Open crackytsi opened 5 years ago
What would be the input of this "Global" Responder? Reporting is related to a `Case, so it can be a case responder
Reporting over all cases. e.g. all cases containing specifc attributes, are closed, have Status x, etc.
Responders are designed to get an object (case, task, observable, alert, log) as input
yes, I understand that. But the design of responders is very flexibel (e.g. you can distribute multiple Cortex-instances). Yes it might be not a typical responder, but it would allow to call actions centrally from thehive. Some kind of "plugin-responder".
Another Scenario could be, that you want to Trigger an action to export all IoC marked observables of all cases to a global blocklist.

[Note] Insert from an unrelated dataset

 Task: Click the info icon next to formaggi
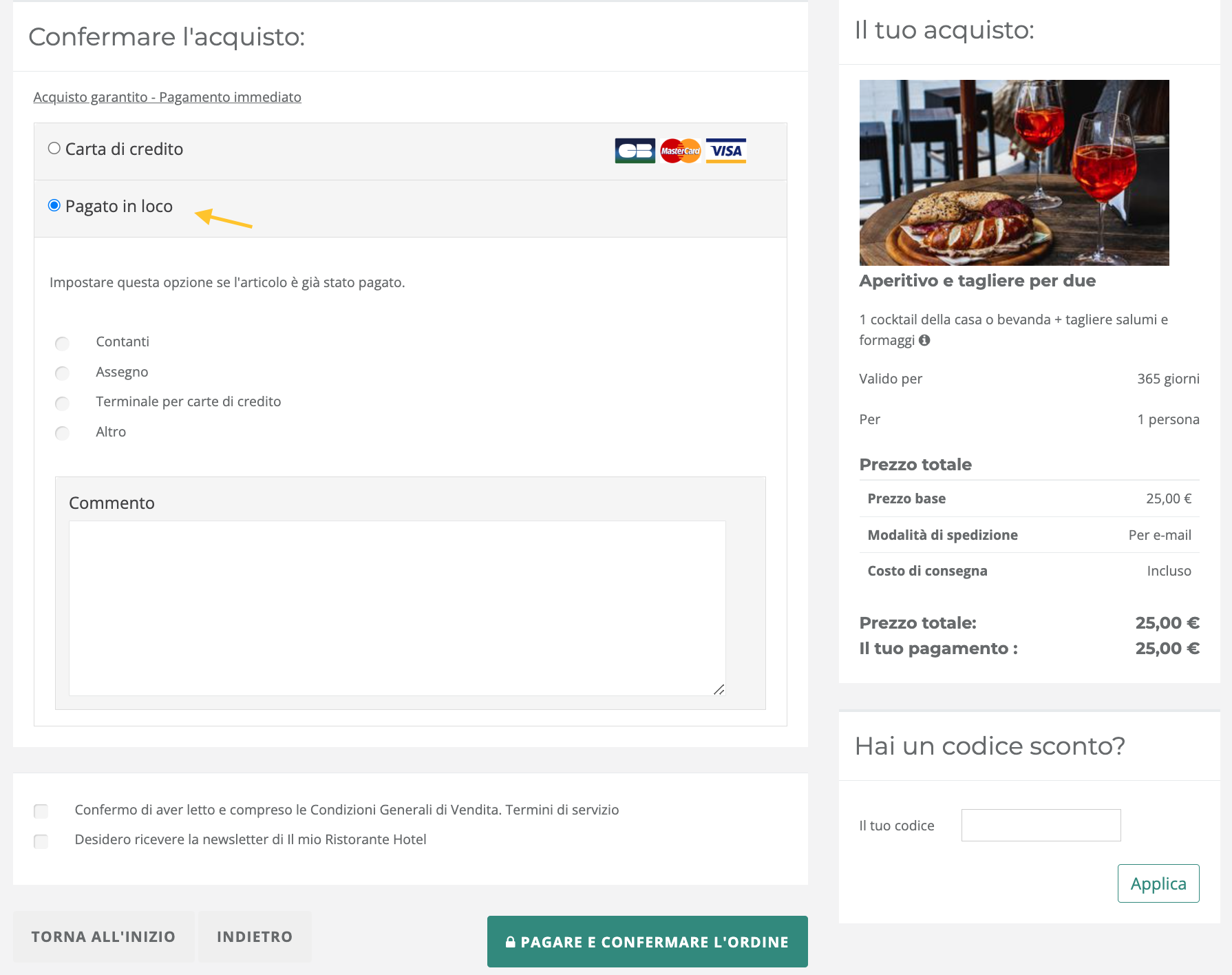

@crackytsi what do you mean by "external reporting engine"?
Request Type
Feature-Request
Work Environment
Description
As currently TheHive does not contain an external reporting engine, as workarround we use custom-fields with Webhooks on Case level to trigger actions (e.g. do a CSV export). This is not so nice, because it produces audit-logs related to the case, what actually does not make much sense. Responders would be a nice solution, but responders stick also to cases and not to "all-cases". Additionally calling responder adds some part to the case.
Suggestion
Make Responders on TheHive Global Level possible. Just log the calls to the auditlog. This opens TheHive and is in some kind a standarized plugin-interface.